▶ **TASK DIRECTIONS**:
Taking the line with "Screen dimensions: 922x690" as the first and the line with "Task: Close the 会计科目浏览 window" as the last, set down exactly every line in that range from the entries below, and no more.

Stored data
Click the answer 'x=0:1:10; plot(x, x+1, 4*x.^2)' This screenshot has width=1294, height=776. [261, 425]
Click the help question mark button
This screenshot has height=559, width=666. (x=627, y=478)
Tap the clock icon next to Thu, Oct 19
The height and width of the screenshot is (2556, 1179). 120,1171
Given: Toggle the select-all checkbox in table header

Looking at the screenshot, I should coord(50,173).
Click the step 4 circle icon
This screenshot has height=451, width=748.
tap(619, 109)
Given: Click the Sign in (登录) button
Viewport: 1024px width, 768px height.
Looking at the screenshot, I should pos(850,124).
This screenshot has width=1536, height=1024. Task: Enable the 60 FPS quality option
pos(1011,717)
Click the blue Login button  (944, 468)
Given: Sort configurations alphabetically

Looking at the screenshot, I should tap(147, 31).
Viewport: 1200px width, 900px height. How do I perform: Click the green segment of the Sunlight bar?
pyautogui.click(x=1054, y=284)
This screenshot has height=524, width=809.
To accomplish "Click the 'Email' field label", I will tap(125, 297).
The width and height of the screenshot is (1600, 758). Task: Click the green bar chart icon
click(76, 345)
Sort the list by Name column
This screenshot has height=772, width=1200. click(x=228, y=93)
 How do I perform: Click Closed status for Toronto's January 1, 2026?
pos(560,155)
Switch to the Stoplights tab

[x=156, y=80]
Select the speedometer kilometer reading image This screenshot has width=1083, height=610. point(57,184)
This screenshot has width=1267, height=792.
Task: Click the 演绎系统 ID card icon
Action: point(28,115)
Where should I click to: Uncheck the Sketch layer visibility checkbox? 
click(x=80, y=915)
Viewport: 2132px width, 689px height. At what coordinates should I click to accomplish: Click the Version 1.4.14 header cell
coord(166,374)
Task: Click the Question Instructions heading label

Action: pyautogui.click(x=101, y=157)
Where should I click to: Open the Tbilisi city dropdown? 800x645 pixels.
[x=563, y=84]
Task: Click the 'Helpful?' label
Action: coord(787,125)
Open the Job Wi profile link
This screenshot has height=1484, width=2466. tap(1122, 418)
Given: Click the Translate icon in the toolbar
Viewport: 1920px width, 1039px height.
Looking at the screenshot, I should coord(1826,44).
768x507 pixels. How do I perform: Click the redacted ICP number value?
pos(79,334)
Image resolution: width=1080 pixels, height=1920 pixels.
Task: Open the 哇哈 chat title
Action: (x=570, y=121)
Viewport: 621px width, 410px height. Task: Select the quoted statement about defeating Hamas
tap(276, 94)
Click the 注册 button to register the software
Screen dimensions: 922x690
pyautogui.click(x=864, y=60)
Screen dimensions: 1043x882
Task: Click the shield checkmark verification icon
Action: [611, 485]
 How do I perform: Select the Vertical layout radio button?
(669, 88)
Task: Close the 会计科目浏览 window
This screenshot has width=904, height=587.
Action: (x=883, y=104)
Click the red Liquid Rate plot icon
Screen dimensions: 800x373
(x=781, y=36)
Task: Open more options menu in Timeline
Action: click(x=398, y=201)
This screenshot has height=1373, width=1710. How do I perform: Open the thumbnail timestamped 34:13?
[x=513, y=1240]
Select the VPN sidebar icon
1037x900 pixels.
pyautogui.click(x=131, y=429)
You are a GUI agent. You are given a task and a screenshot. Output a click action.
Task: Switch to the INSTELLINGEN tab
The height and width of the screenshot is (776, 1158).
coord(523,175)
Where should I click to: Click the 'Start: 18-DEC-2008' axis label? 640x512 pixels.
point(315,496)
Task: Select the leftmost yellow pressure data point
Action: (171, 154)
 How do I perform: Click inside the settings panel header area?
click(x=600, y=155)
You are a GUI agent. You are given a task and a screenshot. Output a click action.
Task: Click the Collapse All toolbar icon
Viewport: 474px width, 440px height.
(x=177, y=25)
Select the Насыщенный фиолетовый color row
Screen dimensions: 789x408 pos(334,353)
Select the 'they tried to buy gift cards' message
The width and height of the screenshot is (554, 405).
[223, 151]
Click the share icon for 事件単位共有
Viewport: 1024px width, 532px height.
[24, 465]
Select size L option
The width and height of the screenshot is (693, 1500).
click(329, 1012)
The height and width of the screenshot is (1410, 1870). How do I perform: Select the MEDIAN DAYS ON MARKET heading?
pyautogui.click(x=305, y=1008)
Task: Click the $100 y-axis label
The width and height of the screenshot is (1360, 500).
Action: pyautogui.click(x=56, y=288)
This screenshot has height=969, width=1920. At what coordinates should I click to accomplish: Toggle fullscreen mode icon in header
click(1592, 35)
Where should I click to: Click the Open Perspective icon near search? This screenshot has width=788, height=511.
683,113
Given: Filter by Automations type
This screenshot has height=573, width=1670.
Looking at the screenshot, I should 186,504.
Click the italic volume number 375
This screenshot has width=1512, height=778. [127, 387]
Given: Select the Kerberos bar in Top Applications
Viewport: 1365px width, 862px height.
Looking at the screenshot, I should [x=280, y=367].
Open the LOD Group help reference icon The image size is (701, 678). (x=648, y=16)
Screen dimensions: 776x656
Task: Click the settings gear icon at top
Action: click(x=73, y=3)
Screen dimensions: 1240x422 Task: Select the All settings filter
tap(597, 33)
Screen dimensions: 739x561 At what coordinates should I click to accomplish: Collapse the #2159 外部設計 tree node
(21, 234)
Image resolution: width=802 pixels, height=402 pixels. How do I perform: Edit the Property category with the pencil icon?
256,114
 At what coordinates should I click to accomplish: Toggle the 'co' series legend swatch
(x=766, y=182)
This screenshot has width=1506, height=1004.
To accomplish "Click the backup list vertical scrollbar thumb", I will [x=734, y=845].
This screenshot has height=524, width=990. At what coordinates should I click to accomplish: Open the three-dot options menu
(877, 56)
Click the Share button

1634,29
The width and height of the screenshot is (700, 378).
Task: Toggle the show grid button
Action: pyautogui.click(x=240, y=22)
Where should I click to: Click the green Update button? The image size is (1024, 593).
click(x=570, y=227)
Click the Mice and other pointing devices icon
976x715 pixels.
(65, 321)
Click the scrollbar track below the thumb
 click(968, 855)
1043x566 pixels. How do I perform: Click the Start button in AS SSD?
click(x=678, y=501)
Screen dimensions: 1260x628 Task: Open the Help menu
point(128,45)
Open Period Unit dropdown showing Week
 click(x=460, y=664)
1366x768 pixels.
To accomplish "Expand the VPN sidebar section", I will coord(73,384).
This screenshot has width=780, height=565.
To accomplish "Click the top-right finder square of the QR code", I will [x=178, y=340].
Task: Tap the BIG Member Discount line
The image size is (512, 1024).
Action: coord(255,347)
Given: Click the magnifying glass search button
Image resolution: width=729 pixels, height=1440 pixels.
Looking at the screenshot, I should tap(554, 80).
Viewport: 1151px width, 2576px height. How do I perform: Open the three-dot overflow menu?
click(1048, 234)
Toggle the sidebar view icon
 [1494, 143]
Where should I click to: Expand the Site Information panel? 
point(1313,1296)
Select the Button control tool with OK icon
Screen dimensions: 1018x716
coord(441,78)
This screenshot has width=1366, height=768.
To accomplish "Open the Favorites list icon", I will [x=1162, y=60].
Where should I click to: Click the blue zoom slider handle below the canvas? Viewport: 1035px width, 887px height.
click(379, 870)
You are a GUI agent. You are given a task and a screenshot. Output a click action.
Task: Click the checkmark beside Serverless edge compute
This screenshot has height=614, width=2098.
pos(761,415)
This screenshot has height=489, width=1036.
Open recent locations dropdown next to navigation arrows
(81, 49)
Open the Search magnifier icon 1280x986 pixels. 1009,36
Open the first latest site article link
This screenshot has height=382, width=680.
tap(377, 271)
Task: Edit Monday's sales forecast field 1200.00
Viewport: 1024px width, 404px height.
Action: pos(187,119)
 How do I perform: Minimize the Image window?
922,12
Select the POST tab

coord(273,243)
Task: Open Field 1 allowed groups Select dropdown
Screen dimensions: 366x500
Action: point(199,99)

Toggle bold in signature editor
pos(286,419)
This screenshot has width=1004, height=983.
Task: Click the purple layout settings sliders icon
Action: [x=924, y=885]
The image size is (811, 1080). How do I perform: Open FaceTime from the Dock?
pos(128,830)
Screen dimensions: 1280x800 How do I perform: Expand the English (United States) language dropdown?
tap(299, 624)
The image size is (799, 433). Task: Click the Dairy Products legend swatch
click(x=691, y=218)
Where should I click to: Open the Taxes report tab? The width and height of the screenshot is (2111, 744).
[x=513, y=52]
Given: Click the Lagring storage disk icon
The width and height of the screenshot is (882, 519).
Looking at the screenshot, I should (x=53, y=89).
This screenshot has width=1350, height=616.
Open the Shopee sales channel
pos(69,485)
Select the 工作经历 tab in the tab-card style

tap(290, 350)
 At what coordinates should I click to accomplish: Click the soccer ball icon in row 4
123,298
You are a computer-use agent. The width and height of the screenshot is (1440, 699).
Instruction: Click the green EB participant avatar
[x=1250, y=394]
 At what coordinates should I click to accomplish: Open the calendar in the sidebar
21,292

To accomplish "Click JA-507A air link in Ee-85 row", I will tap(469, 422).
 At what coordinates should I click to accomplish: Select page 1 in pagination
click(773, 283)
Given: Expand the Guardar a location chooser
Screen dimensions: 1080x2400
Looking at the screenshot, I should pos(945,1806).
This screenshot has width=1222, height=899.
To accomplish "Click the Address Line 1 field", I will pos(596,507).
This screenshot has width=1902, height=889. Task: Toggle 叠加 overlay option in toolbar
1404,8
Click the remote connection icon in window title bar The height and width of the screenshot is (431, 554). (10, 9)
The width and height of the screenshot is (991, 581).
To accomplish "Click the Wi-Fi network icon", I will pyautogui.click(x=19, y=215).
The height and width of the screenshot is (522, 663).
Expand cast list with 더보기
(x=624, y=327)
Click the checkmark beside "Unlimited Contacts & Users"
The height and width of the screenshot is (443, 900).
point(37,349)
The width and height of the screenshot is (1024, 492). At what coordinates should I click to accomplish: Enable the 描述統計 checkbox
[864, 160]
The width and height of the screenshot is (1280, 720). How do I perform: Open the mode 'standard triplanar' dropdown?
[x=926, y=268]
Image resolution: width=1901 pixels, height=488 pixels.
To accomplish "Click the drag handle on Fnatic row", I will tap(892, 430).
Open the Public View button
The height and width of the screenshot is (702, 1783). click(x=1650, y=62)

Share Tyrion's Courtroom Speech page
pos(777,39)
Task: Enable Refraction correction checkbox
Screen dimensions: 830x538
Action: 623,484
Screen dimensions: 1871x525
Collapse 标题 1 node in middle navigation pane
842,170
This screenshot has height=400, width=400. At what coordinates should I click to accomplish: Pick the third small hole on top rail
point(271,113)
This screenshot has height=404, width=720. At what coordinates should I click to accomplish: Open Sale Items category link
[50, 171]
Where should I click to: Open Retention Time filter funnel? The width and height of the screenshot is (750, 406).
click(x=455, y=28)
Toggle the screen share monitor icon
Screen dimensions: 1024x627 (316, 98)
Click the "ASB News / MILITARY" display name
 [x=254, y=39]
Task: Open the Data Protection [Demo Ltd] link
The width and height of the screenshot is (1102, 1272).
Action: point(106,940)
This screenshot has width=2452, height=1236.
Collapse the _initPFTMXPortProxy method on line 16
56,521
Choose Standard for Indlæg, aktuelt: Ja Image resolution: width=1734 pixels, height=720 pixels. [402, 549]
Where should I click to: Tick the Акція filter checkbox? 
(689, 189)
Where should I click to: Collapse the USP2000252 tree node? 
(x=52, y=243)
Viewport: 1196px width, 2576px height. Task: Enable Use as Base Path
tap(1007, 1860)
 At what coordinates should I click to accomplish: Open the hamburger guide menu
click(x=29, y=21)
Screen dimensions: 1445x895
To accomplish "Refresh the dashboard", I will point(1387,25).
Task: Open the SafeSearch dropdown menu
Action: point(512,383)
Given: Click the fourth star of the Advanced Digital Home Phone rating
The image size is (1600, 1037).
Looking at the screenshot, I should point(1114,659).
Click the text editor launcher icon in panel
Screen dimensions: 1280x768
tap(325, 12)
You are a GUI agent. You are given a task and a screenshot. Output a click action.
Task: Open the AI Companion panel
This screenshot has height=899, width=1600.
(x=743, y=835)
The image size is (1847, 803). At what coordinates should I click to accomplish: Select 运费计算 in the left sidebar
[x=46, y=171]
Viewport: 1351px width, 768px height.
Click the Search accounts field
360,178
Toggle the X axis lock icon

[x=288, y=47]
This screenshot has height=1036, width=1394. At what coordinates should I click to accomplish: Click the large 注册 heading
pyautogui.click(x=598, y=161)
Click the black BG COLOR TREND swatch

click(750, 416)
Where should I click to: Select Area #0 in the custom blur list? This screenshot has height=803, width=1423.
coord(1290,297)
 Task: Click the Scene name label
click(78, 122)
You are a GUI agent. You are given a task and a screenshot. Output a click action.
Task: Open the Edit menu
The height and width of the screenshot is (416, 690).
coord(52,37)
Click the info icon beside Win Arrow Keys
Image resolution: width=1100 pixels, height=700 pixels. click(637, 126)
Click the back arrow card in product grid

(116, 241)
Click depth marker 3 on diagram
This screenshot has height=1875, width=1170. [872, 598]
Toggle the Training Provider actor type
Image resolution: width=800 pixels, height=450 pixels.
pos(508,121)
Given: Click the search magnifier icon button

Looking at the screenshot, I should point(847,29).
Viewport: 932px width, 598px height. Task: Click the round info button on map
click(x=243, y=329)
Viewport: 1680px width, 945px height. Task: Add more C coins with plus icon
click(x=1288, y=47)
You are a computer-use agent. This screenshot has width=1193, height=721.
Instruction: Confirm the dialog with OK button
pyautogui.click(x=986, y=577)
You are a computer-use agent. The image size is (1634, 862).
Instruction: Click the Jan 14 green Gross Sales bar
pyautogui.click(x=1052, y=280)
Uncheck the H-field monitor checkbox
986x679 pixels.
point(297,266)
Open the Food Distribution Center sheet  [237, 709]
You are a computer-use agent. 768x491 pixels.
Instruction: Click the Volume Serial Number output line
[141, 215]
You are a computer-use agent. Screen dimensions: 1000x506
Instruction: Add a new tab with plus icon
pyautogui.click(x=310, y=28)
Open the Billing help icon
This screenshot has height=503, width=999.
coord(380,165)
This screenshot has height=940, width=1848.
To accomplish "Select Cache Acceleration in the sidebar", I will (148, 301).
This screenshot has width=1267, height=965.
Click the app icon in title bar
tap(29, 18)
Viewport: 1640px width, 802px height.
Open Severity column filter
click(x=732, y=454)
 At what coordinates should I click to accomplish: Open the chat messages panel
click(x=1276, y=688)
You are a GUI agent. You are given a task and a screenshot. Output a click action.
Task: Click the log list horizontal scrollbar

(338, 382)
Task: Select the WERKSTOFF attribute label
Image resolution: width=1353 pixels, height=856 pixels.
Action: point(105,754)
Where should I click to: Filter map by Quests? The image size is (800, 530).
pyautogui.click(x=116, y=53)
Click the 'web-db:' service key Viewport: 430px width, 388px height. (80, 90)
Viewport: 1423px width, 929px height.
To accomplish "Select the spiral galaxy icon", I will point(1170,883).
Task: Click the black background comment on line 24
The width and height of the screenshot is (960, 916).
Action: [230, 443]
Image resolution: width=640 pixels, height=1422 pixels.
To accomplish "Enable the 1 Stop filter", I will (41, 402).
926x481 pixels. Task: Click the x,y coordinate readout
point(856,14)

▶ **SOLVED EXERCISE**:
Screen dimensions: 922x690
pyautogui.click(x=864, y=60)
Screen dimensions: 1043x882
Task: Click the shield checkmark verification icon
Action: [611, 485]
 How do I perform: Select the Vertical layout radio button?
(669, 88)
Task: Close the 会计科目浏览 window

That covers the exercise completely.